• [REQUEST]
Render the lines from the one containing "Click the Add Data button" through the last line as a two-column CSV with columns text and answer, one row for each answer, with each value in a quoted field and line breaks replaced by spaces. Leave the pictures out.
::: INPUT FOR THIS TASK
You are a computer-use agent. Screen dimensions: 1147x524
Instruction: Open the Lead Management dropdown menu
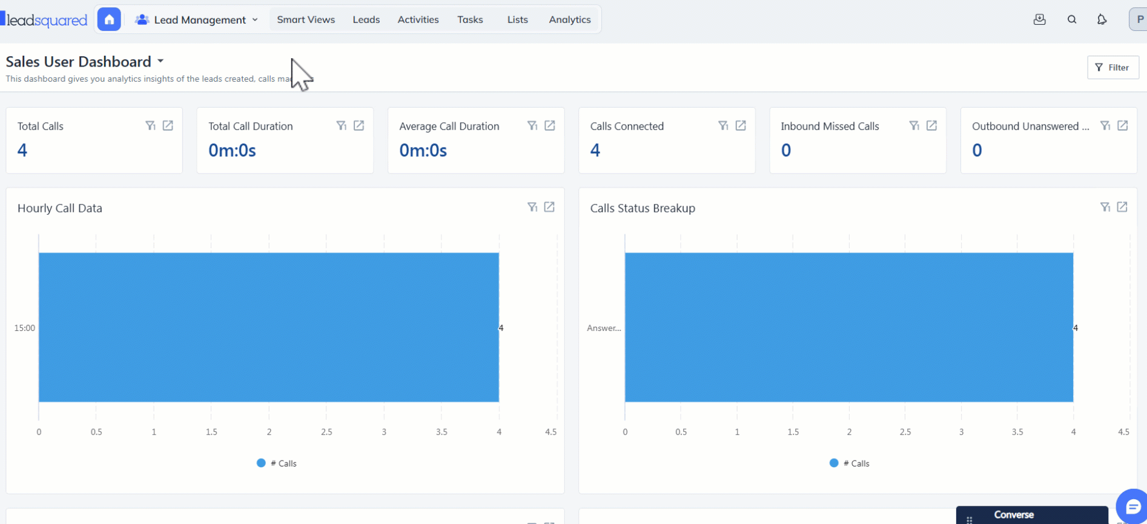[197, 19]
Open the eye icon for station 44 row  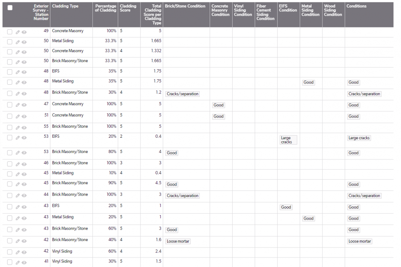tap(24, 196)
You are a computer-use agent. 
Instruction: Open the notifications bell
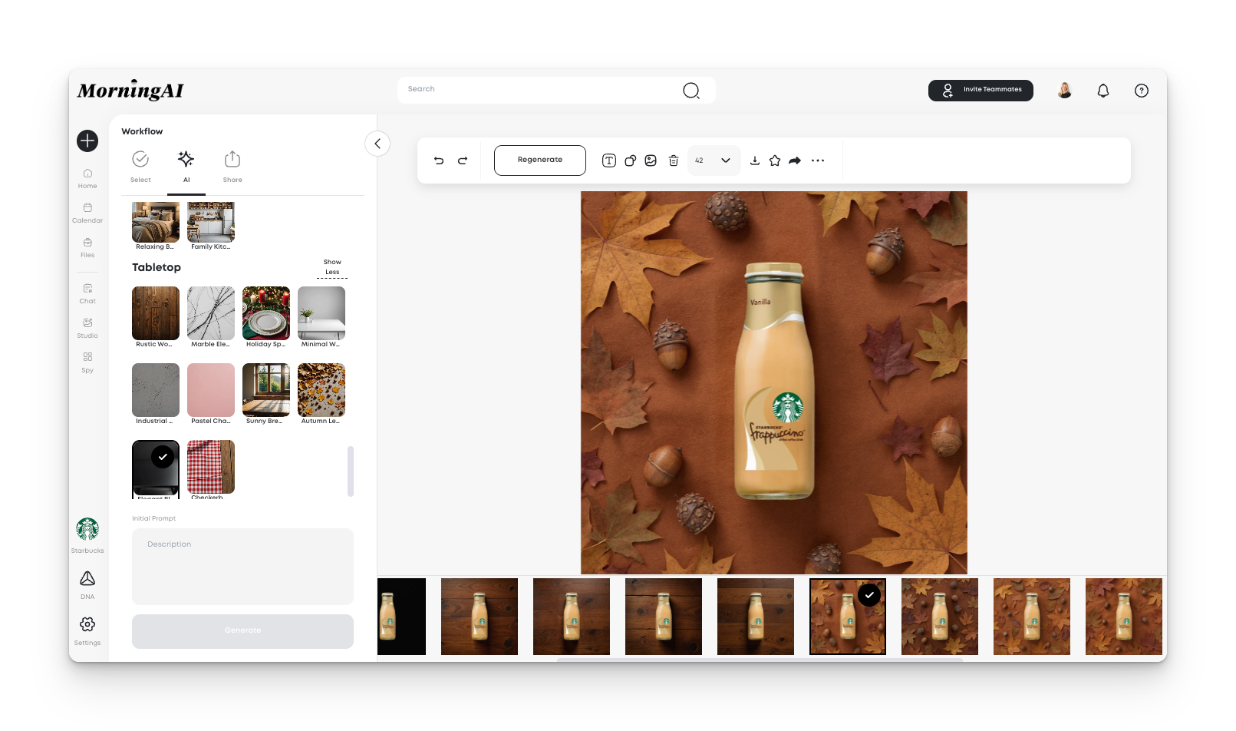(1103, 91)
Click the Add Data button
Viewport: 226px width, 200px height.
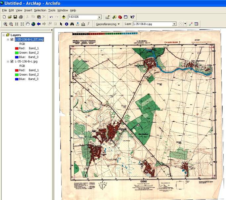tap(63, 17)
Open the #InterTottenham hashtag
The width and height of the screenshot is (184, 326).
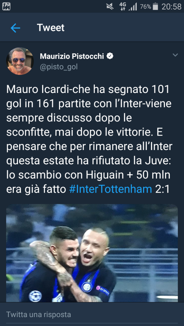click(110, 189)
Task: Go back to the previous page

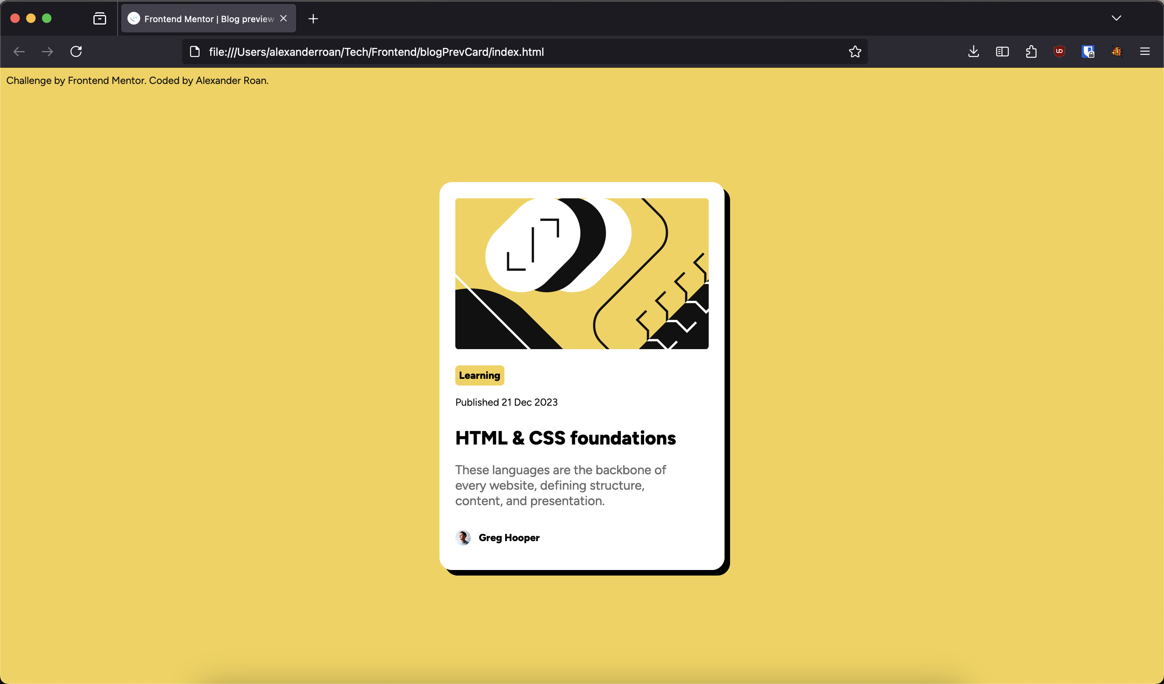Action: coord(19,51)
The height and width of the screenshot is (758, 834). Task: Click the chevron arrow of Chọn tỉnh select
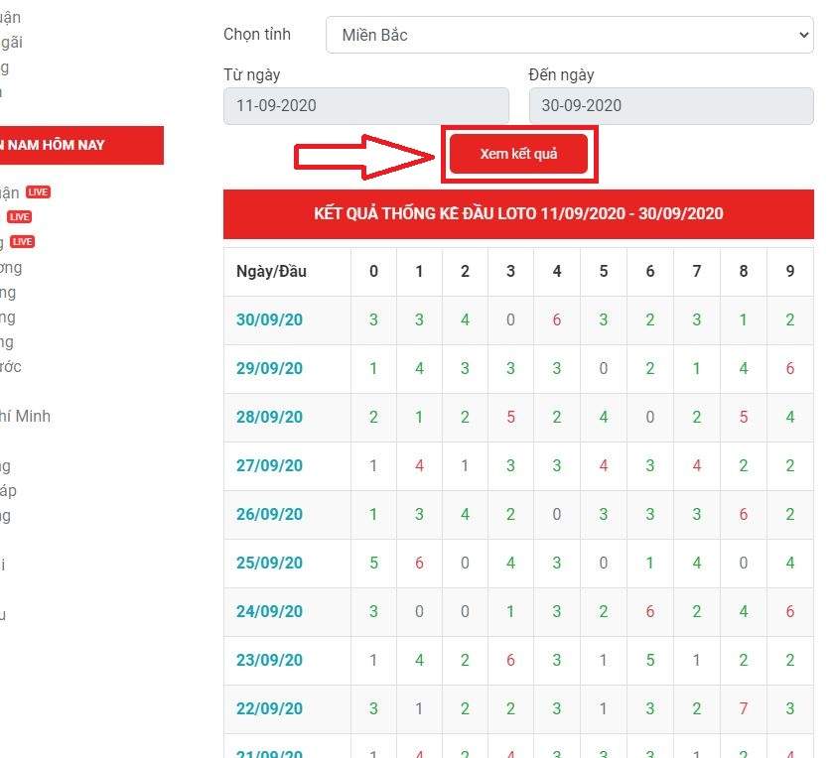coord(803,36)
::::::
• [THE COMPLETED TASK]
text,answer
"Click the Add Data button Viewport: 226px width, 200px height.","tap(63, 17)"
"Open the #InterTottenham hashtag The width and height of the screenshot is (184, 326).","click(110, 189)"
"Task: Go back to the previous page","Action: coord(19,51)"
"The height and width of the screenshot is (758, 834). Task: Click the chevron arrow of Chọn tỉnh select","coord(803,36)"